DATA SUPPLIED:
------------

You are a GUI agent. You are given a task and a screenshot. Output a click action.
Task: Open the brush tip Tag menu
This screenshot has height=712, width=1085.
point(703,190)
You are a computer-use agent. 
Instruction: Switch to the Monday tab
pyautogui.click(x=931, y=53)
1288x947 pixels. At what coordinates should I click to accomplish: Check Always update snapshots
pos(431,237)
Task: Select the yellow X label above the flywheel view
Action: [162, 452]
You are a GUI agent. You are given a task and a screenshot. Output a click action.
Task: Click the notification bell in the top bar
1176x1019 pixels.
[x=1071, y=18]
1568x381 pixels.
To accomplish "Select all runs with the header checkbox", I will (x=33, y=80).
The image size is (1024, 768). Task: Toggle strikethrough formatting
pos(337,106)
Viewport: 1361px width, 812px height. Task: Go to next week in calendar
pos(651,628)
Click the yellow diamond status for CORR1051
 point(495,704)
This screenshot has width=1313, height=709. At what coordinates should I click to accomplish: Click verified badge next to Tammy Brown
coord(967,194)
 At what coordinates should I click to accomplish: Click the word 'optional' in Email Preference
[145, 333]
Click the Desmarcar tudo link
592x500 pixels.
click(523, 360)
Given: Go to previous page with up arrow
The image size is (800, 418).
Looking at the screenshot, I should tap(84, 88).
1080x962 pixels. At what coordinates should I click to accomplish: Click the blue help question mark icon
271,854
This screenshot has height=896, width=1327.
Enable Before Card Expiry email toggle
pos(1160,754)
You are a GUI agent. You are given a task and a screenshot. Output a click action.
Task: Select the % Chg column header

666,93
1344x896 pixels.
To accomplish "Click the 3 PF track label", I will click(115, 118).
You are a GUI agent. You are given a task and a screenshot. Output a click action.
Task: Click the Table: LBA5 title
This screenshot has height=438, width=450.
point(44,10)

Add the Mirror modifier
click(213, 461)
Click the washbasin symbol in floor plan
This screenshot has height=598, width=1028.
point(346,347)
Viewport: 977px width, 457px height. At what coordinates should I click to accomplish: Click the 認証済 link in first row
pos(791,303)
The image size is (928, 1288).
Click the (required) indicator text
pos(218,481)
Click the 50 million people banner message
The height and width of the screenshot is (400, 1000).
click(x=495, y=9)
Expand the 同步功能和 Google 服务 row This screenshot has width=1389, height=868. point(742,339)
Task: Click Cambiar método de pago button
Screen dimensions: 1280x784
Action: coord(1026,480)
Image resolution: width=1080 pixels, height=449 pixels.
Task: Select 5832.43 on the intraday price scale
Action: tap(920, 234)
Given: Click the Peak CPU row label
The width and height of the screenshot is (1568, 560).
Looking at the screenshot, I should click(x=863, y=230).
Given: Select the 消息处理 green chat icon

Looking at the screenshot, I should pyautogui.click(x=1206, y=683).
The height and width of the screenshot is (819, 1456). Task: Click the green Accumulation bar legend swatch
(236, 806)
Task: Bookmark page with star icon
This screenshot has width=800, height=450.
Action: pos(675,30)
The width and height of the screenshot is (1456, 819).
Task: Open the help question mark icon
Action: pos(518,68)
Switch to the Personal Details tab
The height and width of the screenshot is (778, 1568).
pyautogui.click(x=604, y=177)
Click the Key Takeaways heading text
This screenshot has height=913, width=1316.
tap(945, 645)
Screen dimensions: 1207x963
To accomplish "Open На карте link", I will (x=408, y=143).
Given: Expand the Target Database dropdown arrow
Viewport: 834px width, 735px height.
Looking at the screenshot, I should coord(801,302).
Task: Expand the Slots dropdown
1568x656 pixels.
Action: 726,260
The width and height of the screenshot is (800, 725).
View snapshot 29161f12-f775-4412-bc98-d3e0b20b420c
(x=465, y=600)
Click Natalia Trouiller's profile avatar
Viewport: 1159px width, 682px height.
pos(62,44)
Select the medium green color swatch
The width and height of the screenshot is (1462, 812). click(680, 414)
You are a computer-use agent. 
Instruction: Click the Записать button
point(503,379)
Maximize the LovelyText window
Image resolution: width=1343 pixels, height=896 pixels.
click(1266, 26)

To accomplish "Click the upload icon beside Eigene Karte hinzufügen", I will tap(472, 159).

------------

INSTRUCTIONS FOR THE TASK:
Reproduce the entries above verbatim, starting with the line that contains "Click the Desmarcar tudo link" and going on through the line that contains "Expand the 同步功能和", with both of those lines included.

SOLUTION:
Click the Desmarcar tudo link
592x500 pixels.
click(523, 360)
Given: Go to previous page with up arrow
The image size is (800, 418).
Looking at the screenshot, I should tap(84, 88).
1080x962 pixels. At what coordinates should I click to accomplish: Click the blue help question mark icon
271,854
This screenshot has height=896, width=1327.
Enable Before Card Expiry email toggle
pos(1160,754)
You are a GUI agent. You are given a task and a screenshot. Output a click action.
Task: Select the % Chg column header

666,93
1344x896 pixels.
To accomplish "Click the 3 PF track label", I will click(115, 118).
You are a GUI agent. You are given a task and a screenshot. Output a click action.
Task: Click the Table: LBA5 title
This screenshot has height=438, width=450.
point(44,10)

Add the Mirror modifier
click(213, 461)
Click the washbasin symbol in floor plan
This screenshot has height=598, width=1028.
point(346,347)
Viewport: 977px width, 457px height. At what coordinates should I click to accomplish: Click the 認証済 link in first row
pos(791,303)
The image size is (928, 1288).
Click the (required) indicator text
pos(218,481)
Click the 50 million people banner message
The height and width of the screenshot is (400, 1000).
click(x=495, y=9)
Expand the 同步功能和 Google 服务 row This screenshot has width=1389, height=868. point(742,339)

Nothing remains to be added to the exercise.